TASK TO CARRY OUT: Return exactly the run of lines that begins at the line containing "How do I perform: Enable" and ends at the last line of the material below; pictures stay out.

[[ INFORMATION GIVEN open ]]

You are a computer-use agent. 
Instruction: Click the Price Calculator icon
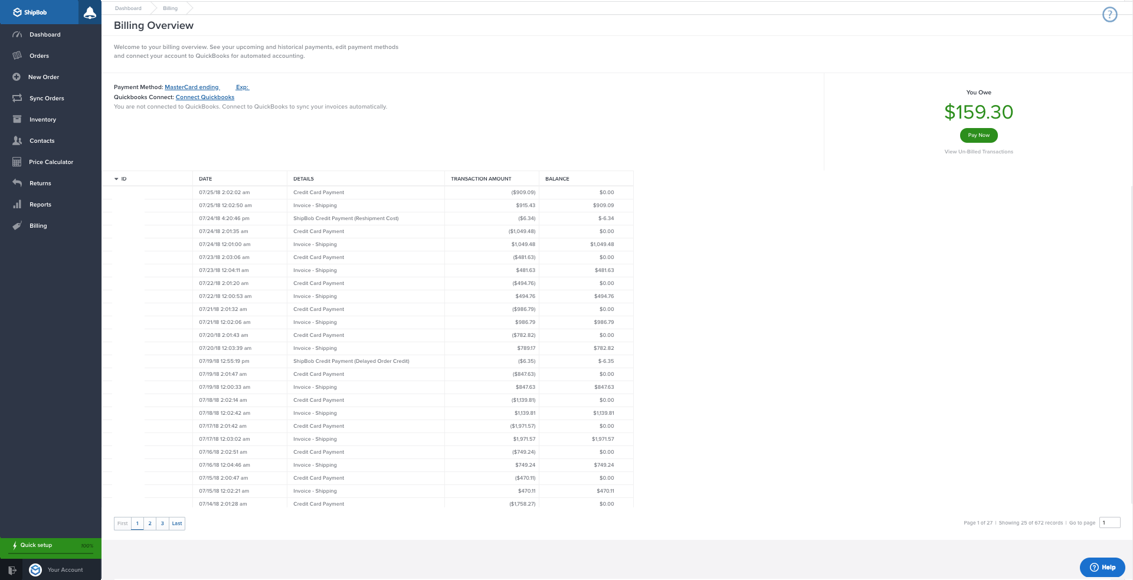tap(17, 162)
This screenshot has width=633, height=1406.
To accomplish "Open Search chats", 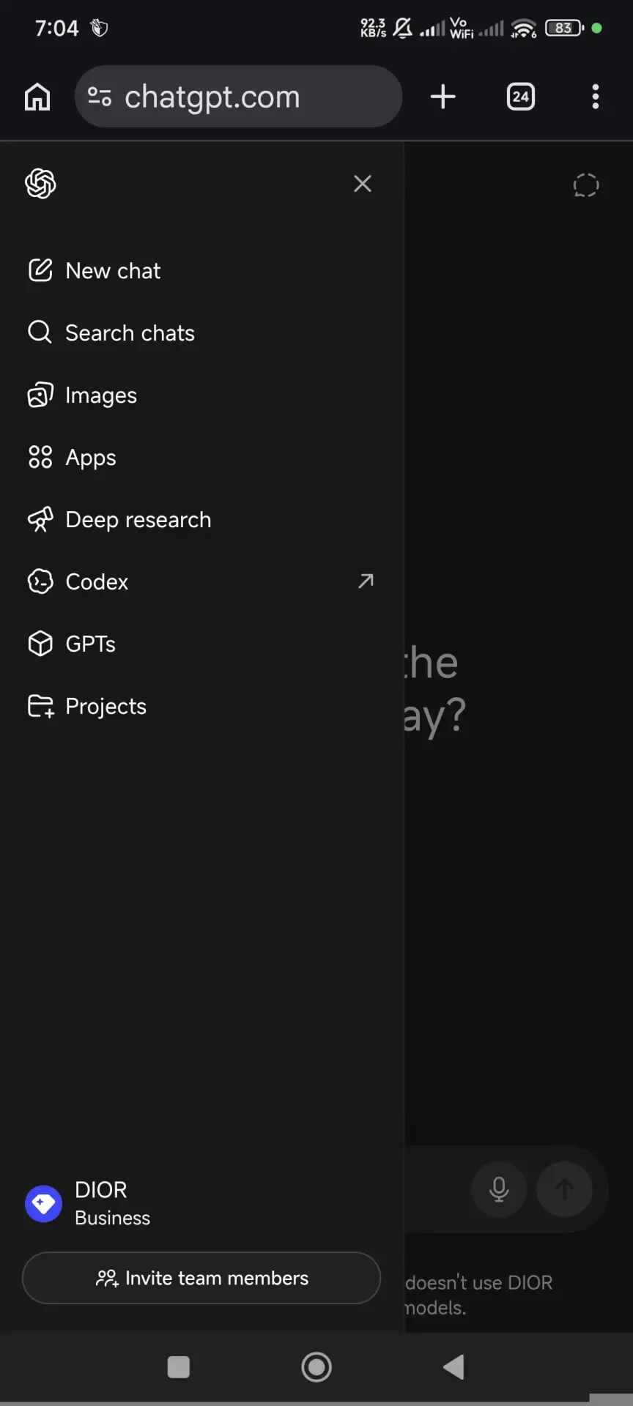I will [201, 333].
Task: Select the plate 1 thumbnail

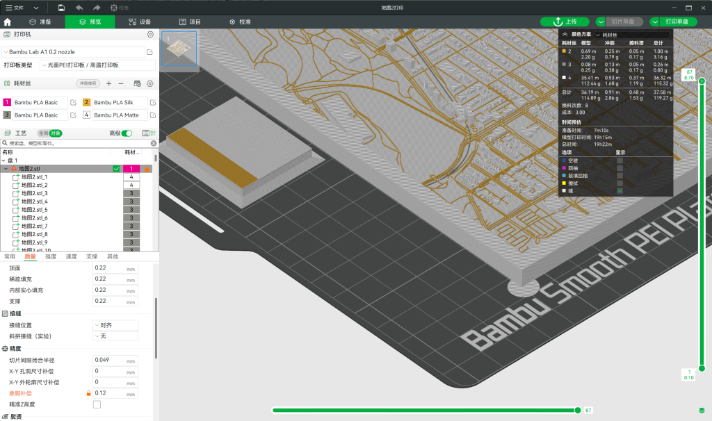Action: [x=179, y=49]
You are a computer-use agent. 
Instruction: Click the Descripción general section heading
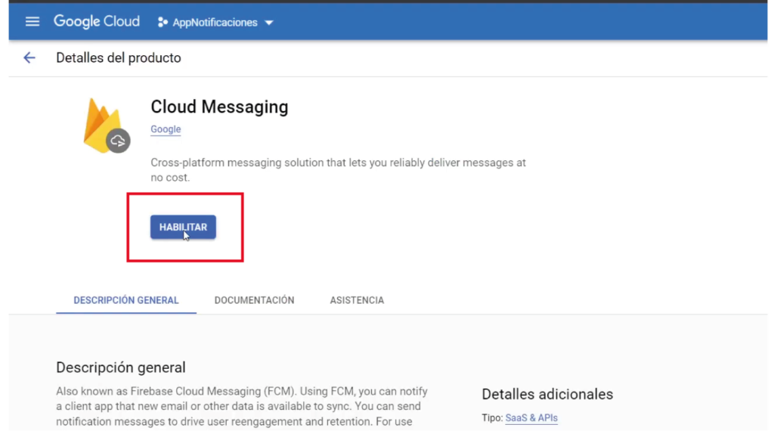[x=121, y=368]
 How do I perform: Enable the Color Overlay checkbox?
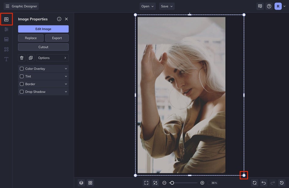(x=22, y=69)
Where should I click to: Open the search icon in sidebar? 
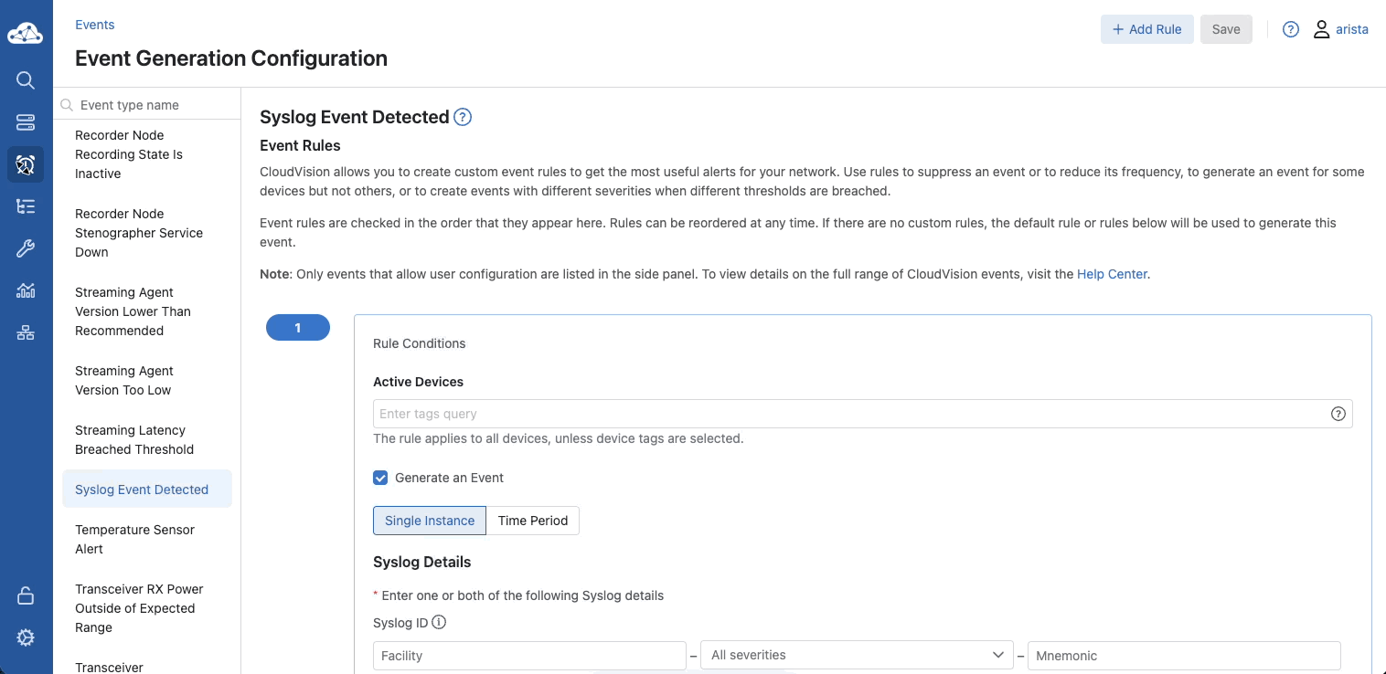[26, 80]
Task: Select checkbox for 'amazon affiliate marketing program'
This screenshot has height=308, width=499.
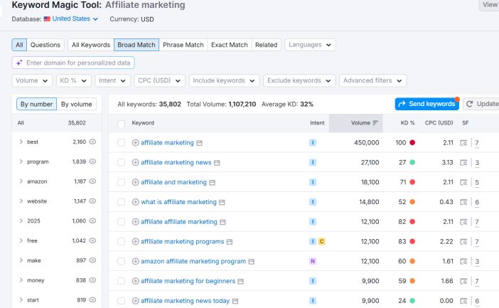Action: tap(121, 262)
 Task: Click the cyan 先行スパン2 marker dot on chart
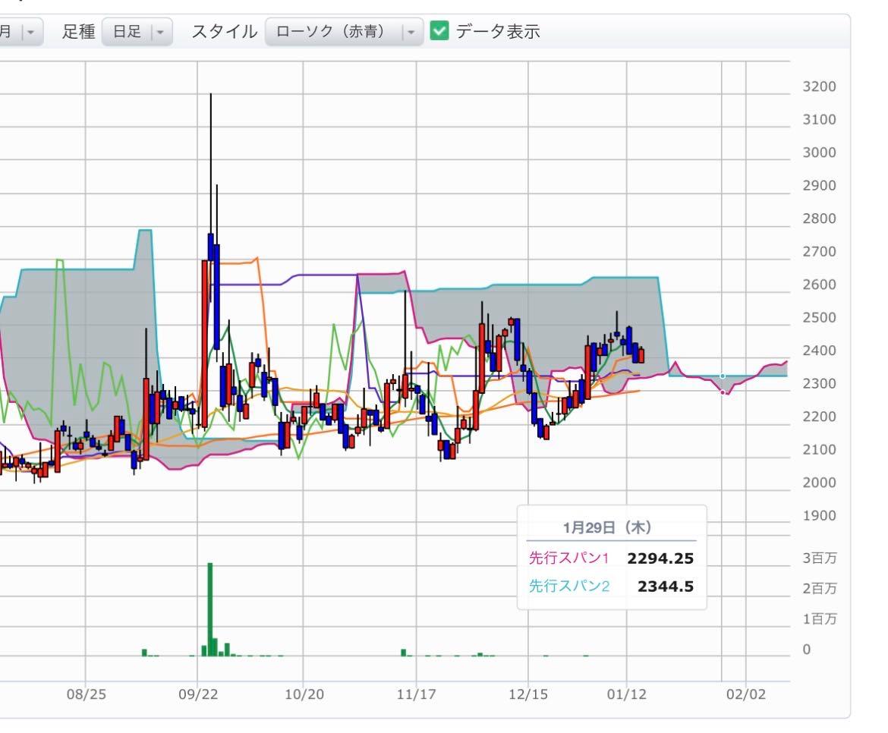pyautogui.click(x=722, y=376)
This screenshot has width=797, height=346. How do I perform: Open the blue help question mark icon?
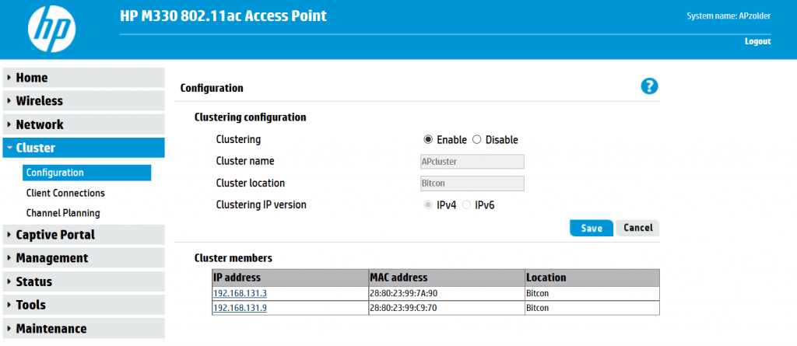point(649,86)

[[ INFORMATION GIVEN closed ]]

SOLUTION:
 How do I perform: Enable the Color Overlay checkbox?
(x=22, y=69)
Where should I click to: Open the search icon in sidebar? 
[26, 80]
Task: Select checkbox for 'amazon affiliate marketing program'
This screenshot has height=308, width=499.
Action: tap(121, 262)
 Task: Click the cyan 先行スパン2 marker dot on chart
pyautogui.click(x=722, y=376)
This screenshot has width=797, height=346. How do I perform: Open the blue help question mark icon?
point(649,86)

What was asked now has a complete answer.